TASK TO COMPLETE:
Reproduce all of the records below verbatim, keeping every line and its order unchanged.

## START

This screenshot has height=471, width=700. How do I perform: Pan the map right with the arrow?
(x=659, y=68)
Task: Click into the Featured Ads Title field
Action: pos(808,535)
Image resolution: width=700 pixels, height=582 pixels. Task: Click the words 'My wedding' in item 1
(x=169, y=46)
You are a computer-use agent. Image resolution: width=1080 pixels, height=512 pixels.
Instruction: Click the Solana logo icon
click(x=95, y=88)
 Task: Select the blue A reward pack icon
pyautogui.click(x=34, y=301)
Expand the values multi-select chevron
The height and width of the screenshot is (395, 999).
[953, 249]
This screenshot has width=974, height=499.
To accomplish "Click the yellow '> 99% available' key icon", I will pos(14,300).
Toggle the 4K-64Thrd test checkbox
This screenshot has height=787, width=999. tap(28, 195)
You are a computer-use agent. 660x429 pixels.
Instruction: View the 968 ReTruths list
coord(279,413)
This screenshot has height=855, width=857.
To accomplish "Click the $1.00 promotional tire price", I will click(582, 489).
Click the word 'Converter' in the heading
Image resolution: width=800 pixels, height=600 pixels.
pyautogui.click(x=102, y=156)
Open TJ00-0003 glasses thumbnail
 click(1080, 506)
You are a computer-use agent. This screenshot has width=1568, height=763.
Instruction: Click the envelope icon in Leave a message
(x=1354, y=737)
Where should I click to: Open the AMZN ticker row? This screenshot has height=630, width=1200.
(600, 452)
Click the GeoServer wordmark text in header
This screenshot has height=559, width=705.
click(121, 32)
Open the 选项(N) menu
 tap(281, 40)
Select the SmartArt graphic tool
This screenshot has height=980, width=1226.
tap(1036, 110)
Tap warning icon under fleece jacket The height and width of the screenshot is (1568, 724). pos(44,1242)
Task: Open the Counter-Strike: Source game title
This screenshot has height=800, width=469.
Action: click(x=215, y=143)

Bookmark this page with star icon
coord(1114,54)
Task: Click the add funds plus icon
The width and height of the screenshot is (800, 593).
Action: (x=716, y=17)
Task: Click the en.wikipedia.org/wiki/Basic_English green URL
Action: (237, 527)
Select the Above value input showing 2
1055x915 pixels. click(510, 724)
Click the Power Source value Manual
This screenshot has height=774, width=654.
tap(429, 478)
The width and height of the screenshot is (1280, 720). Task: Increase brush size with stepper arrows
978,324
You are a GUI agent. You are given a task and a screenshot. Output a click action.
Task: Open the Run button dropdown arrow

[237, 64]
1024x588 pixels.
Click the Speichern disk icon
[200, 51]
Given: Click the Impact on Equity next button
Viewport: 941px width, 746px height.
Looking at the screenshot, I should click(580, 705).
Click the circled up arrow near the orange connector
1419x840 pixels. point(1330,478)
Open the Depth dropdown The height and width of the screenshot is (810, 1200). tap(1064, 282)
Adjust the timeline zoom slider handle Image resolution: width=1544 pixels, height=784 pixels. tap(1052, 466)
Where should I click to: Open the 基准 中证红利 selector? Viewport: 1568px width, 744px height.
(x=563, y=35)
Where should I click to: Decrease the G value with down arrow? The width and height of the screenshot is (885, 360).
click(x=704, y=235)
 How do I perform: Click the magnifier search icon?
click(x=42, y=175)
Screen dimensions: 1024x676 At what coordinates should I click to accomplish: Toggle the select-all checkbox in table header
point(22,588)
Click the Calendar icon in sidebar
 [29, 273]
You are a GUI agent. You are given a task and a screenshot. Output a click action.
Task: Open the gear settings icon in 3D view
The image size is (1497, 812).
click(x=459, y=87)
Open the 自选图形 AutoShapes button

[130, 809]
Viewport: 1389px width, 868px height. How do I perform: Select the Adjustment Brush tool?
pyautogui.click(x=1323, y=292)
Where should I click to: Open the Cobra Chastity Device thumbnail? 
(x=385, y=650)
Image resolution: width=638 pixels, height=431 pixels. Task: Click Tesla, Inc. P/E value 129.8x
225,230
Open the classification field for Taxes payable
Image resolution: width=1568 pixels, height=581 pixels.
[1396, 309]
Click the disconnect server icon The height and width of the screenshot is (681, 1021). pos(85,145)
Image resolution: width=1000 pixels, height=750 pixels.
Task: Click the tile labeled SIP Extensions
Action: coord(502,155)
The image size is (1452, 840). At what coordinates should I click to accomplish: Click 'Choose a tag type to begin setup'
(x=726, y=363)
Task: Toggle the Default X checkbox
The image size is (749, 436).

## END

COMPLETE RESPONSE:
This screenshot has height=471, width=700. How do I perform: Pan the map right with the arrow?
(x=659, y=68)
Task: Click into the Featured Ads Title field
Action: pos(808,535)
Image resolution: width=700 pixels, height=582 pixels. Task: Click the words 'My wedding' in item 1
(x=169, y=46)
You are a computer-use agent. Image resolution: width=1080 pixels, height=512 pixels.
Instruction: Click the Solana logo icon
click(x=95, y=88)
 Task: Select the blue A reward pack icon
pyautogui.click(x=34, y=301)
Expand the values multi-select chevron
The height and width of the screenshot is (395, 999).
[953, 249]
This screenshot has width=974, height=499.
To accomplish "Click the yellow '> 99% available' key icon", I will pos(14,300).
Toggle the 4K-64Thrd test checkbox
This screenshot has height=787, width=999. tap(28, 195)
You are a computer-use agent. 660x429 pixels.
Instruction: View the 968 ReTruths list
coord(279,413)
This screenshot has height=855, width=857.
To accomplish "Click the $1.00 promotional tire price", I will click(582, 489).
Click the word 'Converter' in the heading
Image resolution: width=800 pixels, height=600 pixels.
pyautogui.click(x=102, y=156)
Open TJ00-0003 glasses thumbnail
 click(1080, 506)
You are a computer-use agent. This screenshot has width=1568, height=763.
Instruction: Click the envelope icon in Leave a message
(x=1354, y=737)
Where should I click to: Open the AMZN ticker row? This screenshot has height=630, width=1200.
(600, 452)
Click the GeoServer wordmark text in header
This screenshot has height=559, width=705.
click(121, 32)
Open the 选项(N) menu
 tap(281, 40)
Select the SmartArt graphic tool
This screenshot has height=980, width=1226.
tap(1036, 110)
Tap warning icon under fleece jacket The height and width of the screenshot is (1568, 724). pos(44,1242)
Task: Open the Counter-Strike: Source game title
This screenshot has height=800, width=469.
Action: click(x=215, y=143)

Bookmark this page with star icon
coord(1114,54)
Task: Click the add funds plus icon
The width and height of the screenshot is (800, 593).
Action: (x=716, y=17)
Task: Click the en.wikipedia.org/wiki/Basic_English green URL
Action: (237, 527)
Select the Above value input showing 2
1055x915 pixels. click(510, 724)
Click the Power Source value Manual
This screenshot has height=774, width=654.
tap(429, 478)
The width and height of the screenshot is (1280, 720). Task: Increase brush size with stepper arrows
978,324
You are a GUI agent. You are given a task and a screenshot. Output a click action.
Task: Open the Run button dropdown arrow

[237, 64]
1024x588 pixels.
Click the Speichern disk icon
[200, 51]
Given: Click the Impact on Equity next button
Viewport: 941px width, 746px height.
Looking at the screenshot, I should click(580, 705).
Click the circled up arrow near the orange connector
1419x840 pixels. point(1330,478)
Open the Depth dropdown The height and width of the screenshot is (810, 1200). tap(1064, 282)
Adjust the timeline zoom slider handle Image resolution: width=1544 pixels, height=784 pixels. tap(1052, 466)
Where should I click to: Open the 基准 中证红利 selector? Viewport: 1568px width, 744px height.
(x=563, y=35)
Where should I click to: Decrease the G value with down arrow? The width and height of the screenshot is (885, 360).
click(x=704, y=235)
 How do I perform: Click the magnifier search icon?
click(x=42, y=175)
Screen dimensions: 1024x676 At what coordinates should I click to accomplish: Toggle the select-all checkbox in table header
point(22,588)
Click the Calendar icon in sidebar
 [29, 273]
You are a GUI agent. You are given a task and a screenshot. Output a click action.
Task: Open the gear settings icon in 3D view
The image size is (1497, 812).
click(x=459, y=87)
Open the 自选图形 AutoShapes button

[130, 809]
Viewport: 1389px width, 868px height. How do I perform: Select the Adjustment Brush tool?
pyautogui.click(x=1323, y=292)
Where should I click to: Open the Cobra Chastity Device thumbnail? 
(x=385, y=650)
Image resolution: width=638 pixels, height=431 pixels. Task: Click Tesla, Inc. P/E value 129.8x
225,230
Open the classification field for Taxes payable
Image resolution: width=1568 pixels, height=581 pixels.
[1396, 309]
Click the disconnect server icon The height and width of the screenshot is (681, 1021). pos(85,145)
Image resolution: width=1000 pixels, height=750 pixels.
Task: Click the tile labeled SIP Extensions
Action: coord(502,155)
The image size is (1452, 840). At what coordinates should I click to accomplish: Click 'Choose a tag type to begin setup'
(x=726, y=363)
Task: Toggle the Default X checkbox
The image size is (749, 436).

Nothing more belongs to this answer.